My dog is trained pretty well- I don’t have to move her out of the way most times (sometimes I have to kick her off the couch though). She begs from a distance. With THOSE eyes, THAT face. I’m sure you know the one.

LBT
LBT
11 years ago

I’m impervious to begging. I live with Sneak; if I were soft to begging, we would own so much useless junk by now…

kittehserf
11 years ago

I know THOSE eyes and THAT face; my sister’s dogs are experts. Though Lucy preferred the more direct stick-the-nose-in-your-leg method.

Katie, Abbey and Magnus were always more of the “jump on the table and shove the human’s arm ouf of the way” approach. Ab and Mags have lost interest in it over There, leaving Katie as Queen of the Table Pests. 🙂

CassandraSays
CassandraSays
11 years ago

I feel like Gaiman’s work reads like it’s targeted at children even when it isn’t specifically targeted at children. It has that vaguely condescending tone that a lot of children’s TV has, and I couldn’t stand that tone even as a kid.

grumpycatisagirl
grumpycatisagirl
11 years ago

I happen to have just started reading The Graveyard Book and I find it kind of annoying that he keeps referring to the “33rd President of the United States” and “the famous writer Victor Hugo” every time he refers to those characters. But other than that I’m not passing judgment yet.

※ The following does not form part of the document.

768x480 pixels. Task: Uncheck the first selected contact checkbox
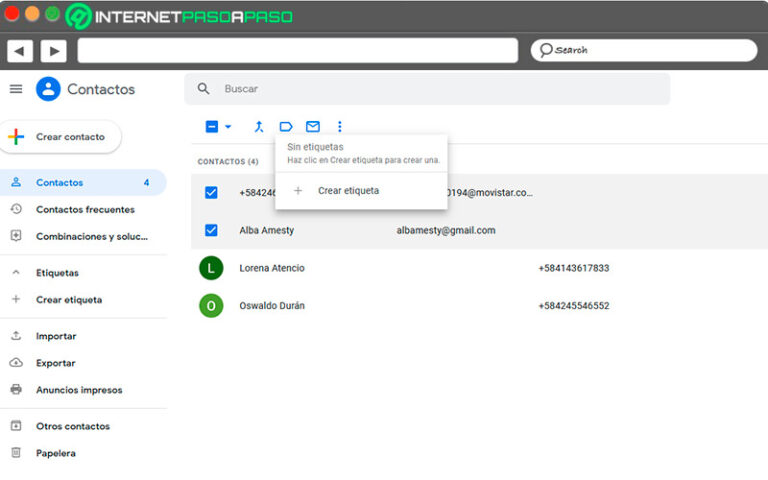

I did really enjoy Neil Gaiman’s non-fiction book about Douglas Adams and the HItchhiker’s Galaxy some years ago, well before I knew Neil Gaiman was known for doing anything else . . . makes me think I should read his non-fiction book about Duran Duran . . .

kittehserf
11 years ago

Could be worse, it could be Carlyle on the French Revolution. It isn’t just “sea-green incorruptible Robespierre” the first time he mentions him, it’s every time (at least according to Helene Hanff).

grumpycatisagirl
grumpycatisagirl
11 years ago

Robespierre was sea-green?

kittehserf
11 years ago

It was a closely guarded secret. He spent SO much money on makeup.